Render the rows as a numbered list, starting at the first row and ending at the line that contains "click(x=284, y=605)", with both ends included. Omit blank lines and leave the pictures out.
:: Input material
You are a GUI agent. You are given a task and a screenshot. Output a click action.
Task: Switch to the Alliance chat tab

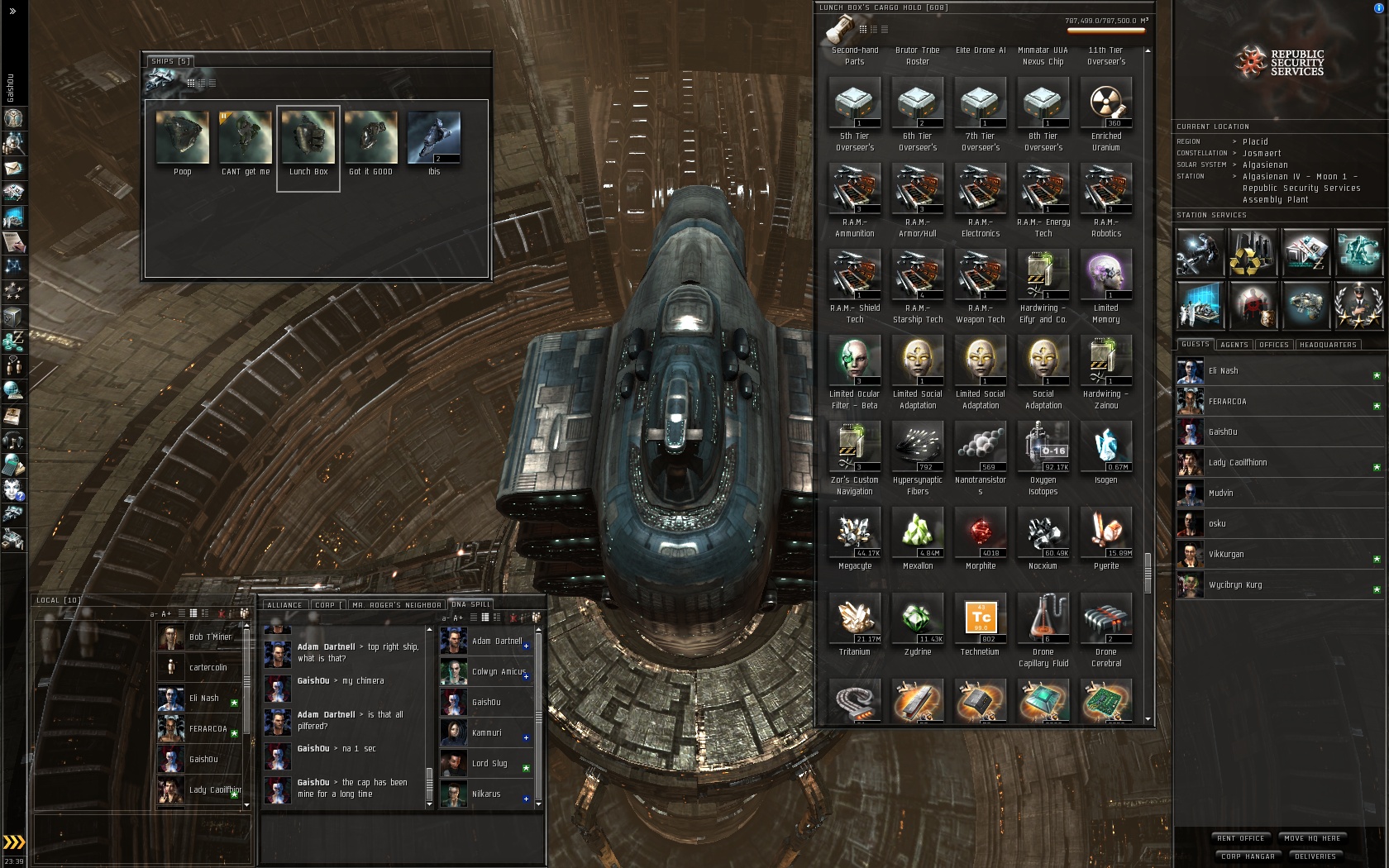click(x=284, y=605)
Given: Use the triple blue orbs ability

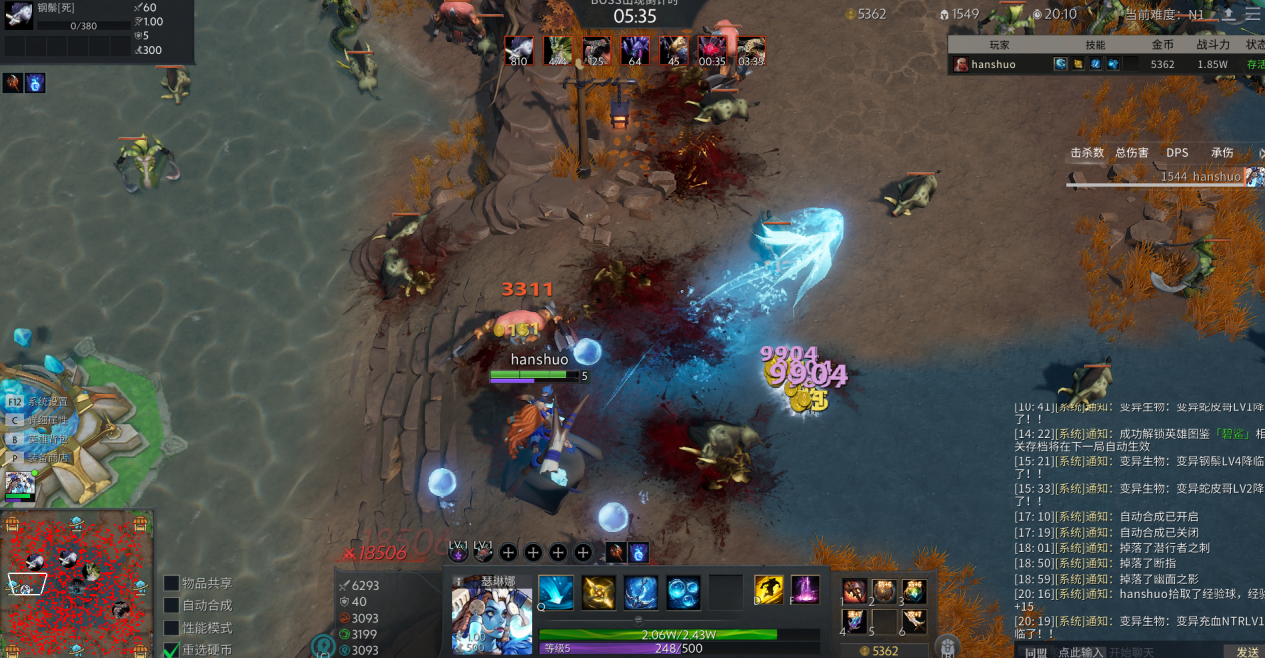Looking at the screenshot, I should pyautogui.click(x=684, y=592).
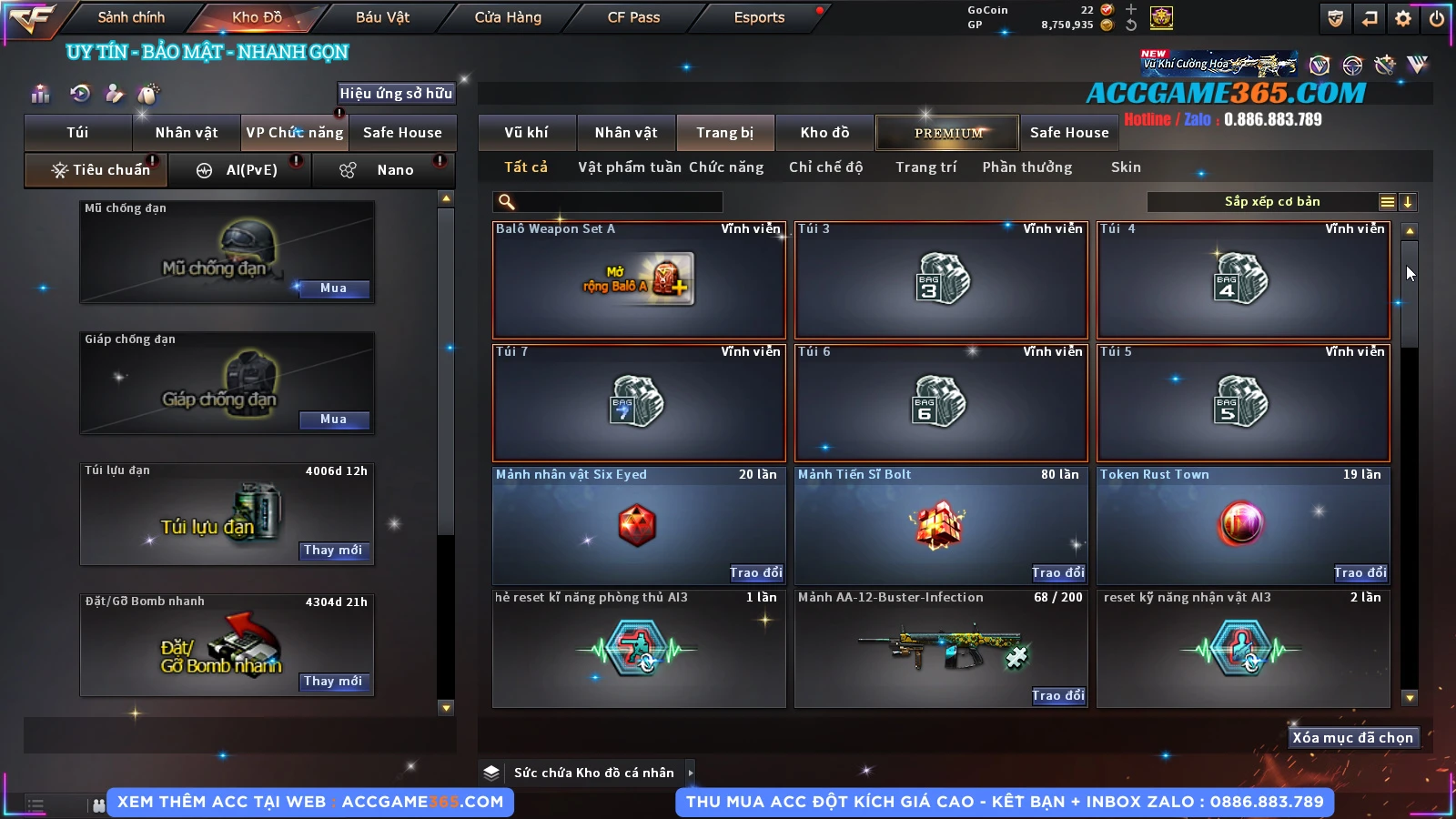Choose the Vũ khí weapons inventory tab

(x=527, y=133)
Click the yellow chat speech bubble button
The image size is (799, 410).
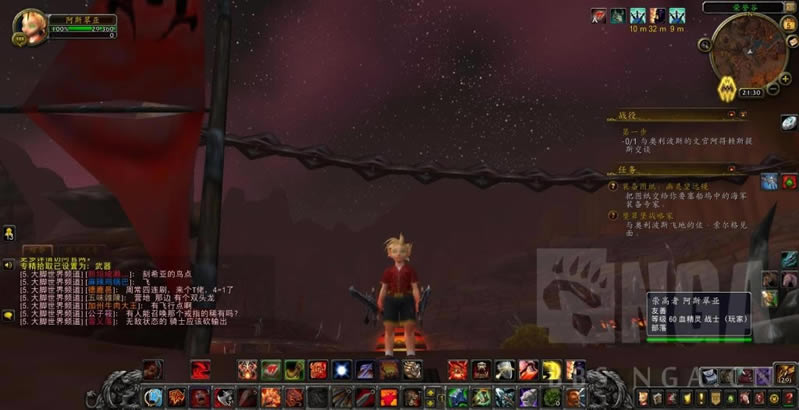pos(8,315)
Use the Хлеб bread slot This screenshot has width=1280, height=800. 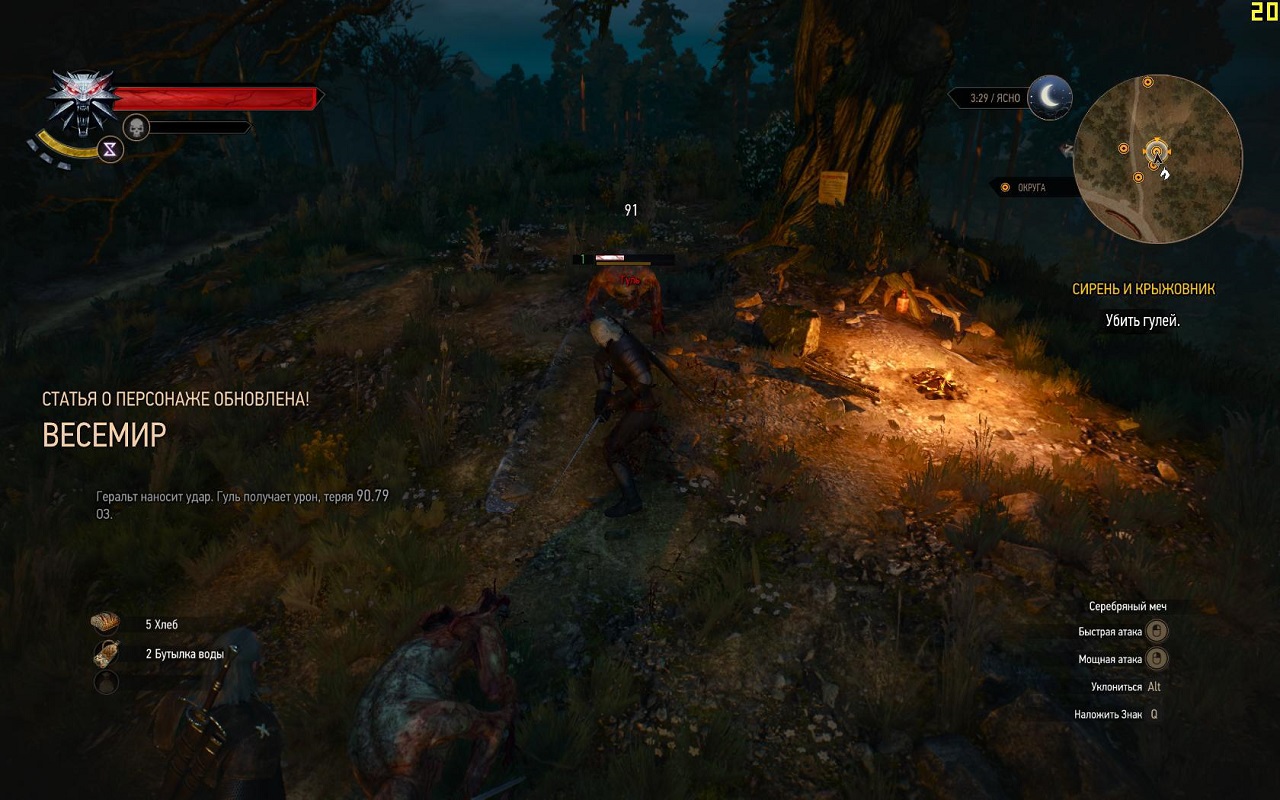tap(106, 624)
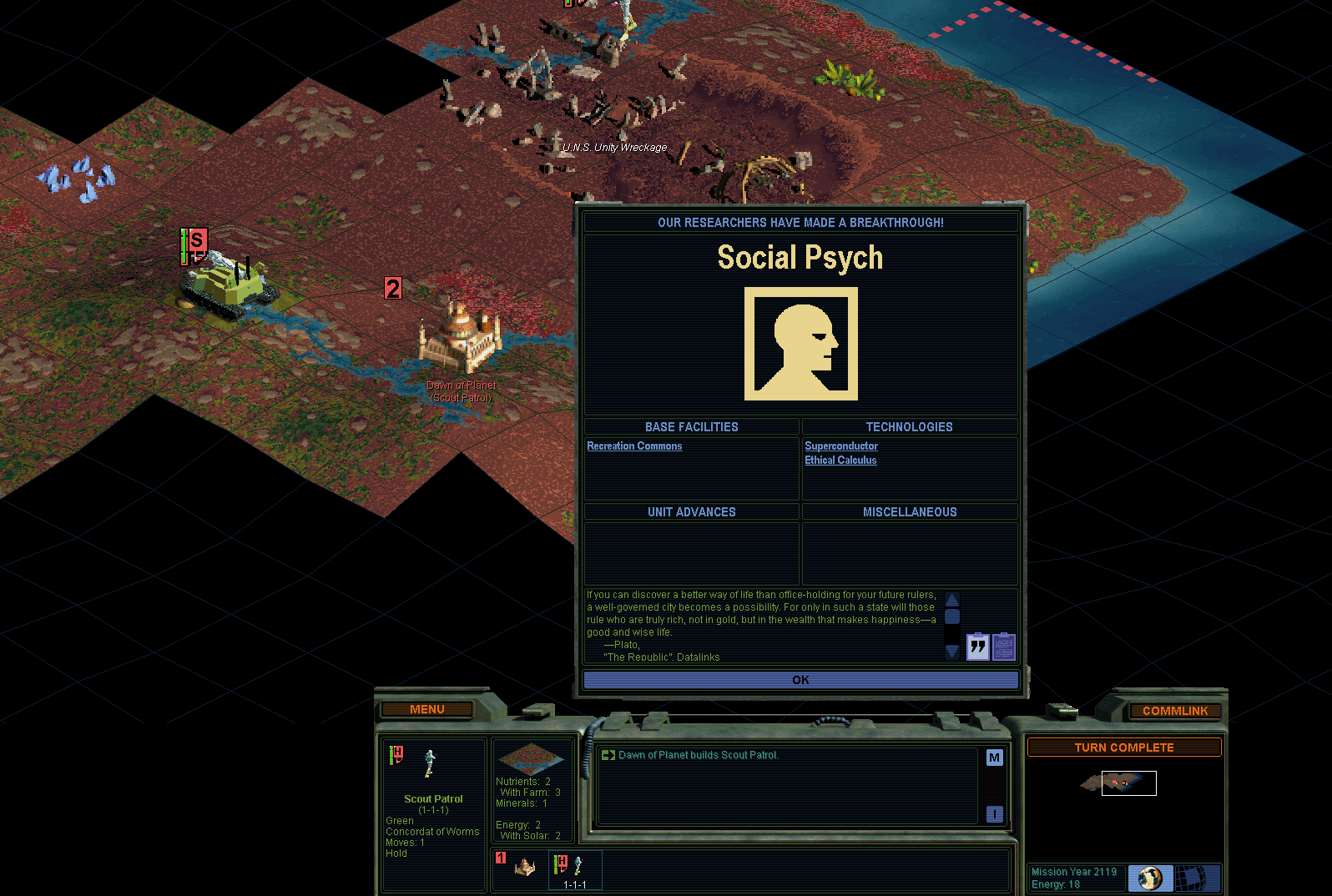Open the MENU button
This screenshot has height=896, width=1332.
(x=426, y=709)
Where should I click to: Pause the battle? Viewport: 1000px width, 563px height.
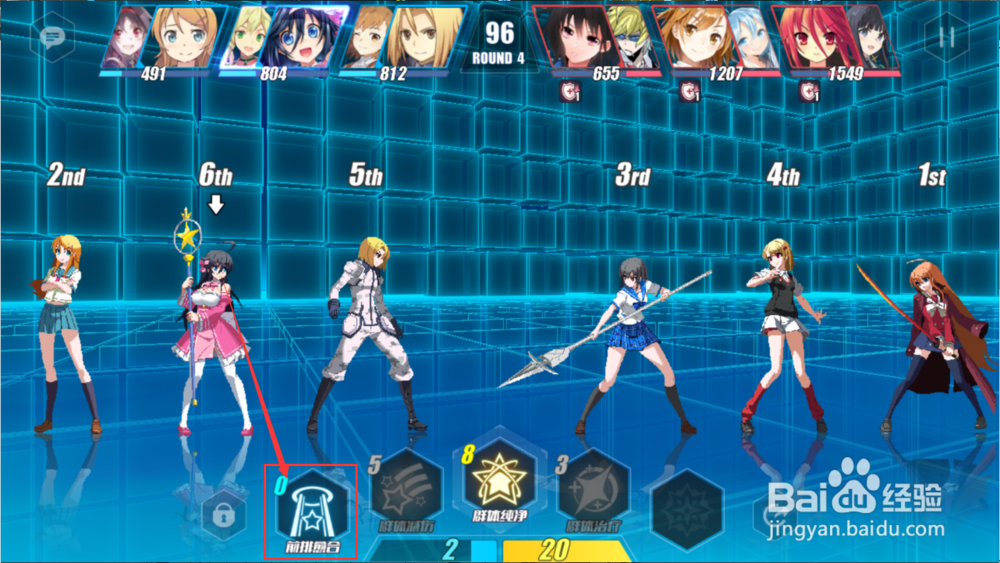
::::
Exercise response:
1. You are a GUI agent. You are given a task and a screenshot. Output a click action.
2. Task: Switch to the Alliance chat tab
3. click(x=284, y=605)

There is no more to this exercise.